Copy everything from the line containing "Given: Sort list by Last Price header" down to the line containing "Action: point(720,30)", but substitute "Volume" for "Last Price" and leave the rest unchanged.

-- Start of AVAILABLE DATA --

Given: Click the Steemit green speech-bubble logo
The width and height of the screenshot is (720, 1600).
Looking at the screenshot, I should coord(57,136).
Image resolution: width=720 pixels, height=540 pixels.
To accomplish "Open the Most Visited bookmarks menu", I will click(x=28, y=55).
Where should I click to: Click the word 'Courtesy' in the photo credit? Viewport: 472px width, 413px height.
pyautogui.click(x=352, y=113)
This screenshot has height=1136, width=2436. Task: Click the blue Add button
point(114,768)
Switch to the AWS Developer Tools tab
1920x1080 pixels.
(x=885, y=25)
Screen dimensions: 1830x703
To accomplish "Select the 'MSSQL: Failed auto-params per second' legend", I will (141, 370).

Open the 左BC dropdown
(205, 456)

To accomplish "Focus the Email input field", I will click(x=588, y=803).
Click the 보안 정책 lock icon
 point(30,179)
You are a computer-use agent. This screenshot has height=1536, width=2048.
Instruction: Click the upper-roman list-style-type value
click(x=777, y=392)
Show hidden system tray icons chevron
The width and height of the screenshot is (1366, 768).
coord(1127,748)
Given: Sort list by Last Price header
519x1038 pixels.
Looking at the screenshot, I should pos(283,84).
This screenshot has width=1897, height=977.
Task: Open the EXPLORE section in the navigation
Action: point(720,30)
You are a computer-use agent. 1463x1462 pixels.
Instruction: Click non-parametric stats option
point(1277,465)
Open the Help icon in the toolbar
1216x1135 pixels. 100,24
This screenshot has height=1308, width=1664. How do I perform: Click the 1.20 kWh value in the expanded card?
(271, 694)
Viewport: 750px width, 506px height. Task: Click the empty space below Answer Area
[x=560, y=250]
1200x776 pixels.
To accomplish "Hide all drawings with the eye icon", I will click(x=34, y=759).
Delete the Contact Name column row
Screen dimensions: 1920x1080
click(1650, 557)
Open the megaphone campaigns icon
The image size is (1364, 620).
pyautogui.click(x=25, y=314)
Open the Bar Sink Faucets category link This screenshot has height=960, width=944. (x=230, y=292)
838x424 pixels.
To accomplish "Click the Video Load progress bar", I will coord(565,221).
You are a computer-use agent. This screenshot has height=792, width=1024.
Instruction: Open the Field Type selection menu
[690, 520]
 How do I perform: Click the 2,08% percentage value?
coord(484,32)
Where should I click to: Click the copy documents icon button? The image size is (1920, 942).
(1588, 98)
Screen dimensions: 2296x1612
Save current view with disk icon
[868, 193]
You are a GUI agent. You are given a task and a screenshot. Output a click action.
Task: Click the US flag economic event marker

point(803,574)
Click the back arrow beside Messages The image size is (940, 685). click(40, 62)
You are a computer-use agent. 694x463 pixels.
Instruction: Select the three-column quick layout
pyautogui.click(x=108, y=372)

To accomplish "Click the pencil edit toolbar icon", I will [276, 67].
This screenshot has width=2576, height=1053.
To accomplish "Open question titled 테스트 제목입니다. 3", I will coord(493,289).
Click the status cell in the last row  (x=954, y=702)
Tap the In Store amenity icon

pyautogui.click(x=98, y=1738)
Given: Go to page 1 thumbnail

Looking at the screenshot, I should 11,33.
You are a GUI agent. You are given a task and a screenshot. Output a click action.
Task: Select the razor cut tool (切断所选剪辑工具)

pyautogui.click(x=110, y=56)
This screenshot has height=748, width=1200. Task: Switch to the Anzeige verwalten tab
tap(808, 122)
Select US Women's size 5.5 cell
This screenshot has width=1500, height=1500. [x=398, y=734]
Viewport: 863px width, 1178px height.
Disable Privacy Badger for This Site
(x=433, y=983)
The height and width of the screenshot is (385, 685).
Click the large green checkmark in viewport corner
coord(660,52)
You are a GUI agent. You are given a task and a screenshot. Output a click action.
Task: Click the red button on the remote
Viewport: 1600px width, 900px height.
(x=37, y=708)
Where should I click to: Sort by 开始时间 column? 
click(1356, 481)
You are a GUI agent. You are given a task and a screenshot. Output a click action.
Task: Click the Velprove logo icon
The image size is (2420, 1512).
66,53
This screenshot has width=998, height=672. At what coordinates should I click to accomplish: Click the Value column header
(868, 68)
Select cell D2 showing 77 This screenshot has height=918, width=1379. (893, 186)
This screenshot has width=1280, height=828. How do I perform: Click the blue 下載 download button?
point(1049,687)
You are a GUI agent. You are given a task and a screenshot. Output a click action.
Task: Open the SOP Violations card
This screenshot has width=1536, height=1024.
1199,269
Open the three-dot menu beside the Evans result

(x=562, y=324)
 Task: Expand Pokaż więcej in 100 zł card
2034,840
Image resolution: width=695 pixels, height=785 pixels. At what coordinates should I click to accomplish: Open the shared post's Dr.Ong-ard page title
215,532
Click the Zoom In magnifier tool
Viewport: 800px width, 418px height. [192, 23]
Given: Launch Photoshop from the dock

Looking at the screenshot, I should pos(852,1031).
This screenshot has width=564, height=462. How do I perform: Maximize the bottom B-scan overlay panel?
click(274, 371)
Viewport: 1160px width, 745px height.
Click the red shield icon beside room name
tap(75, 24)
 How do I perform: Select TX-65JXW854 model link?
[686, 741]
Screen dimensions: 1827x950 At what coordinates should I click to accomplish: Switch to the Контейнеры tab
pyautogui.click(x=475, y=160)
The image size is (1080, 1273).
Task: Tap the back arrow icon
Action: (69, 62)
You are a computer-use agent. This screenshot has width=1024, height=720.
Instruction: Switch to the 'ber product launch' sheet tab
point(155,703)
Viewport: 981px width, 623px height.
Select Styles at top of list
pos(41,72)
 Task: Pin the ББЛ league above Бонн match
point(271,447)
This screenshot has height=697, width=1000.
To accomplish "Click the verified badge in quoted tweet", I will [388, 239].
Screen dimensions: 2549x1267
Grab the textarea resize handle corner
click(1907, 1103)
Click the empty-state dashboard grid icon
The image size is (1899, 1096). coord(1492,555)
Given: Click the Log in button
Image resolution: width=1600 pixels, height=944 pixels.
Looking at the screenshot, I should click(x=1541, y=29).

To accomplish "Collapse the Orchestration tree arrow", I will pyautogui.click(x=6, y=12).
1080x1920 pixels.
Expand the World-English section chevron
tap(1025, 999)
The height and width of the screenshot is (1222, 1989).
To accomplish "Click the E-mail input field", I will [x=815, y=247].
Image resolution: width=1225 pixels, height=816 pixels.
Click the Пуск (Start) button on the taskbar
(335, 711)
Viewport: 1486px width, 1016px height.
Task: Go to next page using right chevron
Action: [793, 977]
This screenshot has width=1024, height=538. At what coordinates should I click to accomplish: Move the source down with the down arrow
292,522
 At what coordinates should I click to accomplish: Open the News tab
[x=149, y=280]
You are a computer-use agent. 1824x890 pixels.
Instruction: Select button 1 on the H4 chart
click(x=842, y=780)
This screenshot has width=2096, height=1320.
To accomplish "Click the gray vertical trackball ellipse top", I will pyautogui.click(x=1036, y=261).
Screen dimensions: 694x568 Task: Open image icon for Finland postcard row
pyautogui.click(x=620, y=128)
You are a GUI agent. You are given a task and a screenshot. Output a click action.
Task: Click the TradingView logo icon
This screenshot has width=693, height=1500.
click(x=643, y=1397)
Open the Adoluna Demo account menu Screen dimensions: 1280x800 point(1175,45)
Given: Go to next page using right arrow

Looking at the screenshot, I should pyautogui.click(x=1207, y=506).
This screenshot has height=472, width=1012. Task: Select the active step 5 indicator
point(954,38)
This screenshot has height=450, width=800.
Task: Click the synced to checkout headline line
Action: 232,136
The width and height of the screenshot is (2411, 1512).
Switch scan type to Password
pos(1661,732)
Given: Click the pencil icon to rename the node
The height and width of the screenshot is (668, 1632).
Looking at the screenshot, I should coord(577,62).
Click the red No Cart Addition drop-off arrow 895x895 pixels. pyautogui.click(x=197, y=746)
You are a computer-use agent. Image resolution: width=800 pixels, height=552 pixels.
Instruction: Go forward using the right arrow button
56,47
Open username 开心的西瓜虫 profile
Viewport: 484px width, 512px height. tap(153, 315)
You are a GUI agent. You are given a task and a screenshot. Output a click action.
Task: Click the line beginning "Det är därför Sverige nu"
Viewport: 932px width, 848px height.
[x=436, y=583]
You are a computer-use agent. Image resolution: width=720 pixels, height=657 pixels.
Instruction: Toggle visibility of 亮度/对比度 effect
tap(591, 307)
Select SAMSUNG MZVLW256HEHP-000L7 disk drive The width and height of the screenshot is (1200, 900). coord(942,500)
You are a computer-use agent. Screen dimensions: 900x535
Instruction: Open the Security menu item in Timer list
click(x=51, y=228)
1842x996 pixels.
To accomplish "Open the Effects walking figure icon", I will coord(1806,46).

-- End of AVAILABLE DATA --

§ OUTPUT BELOW
Given: Sort list by Volume header
519x1038 pixels.
Looking at the screenshot, I should pos(283,84).
This screenshot has width=1897, height=977.
Task: Open the EXPLORE section in the navigation
Action: point(720,30)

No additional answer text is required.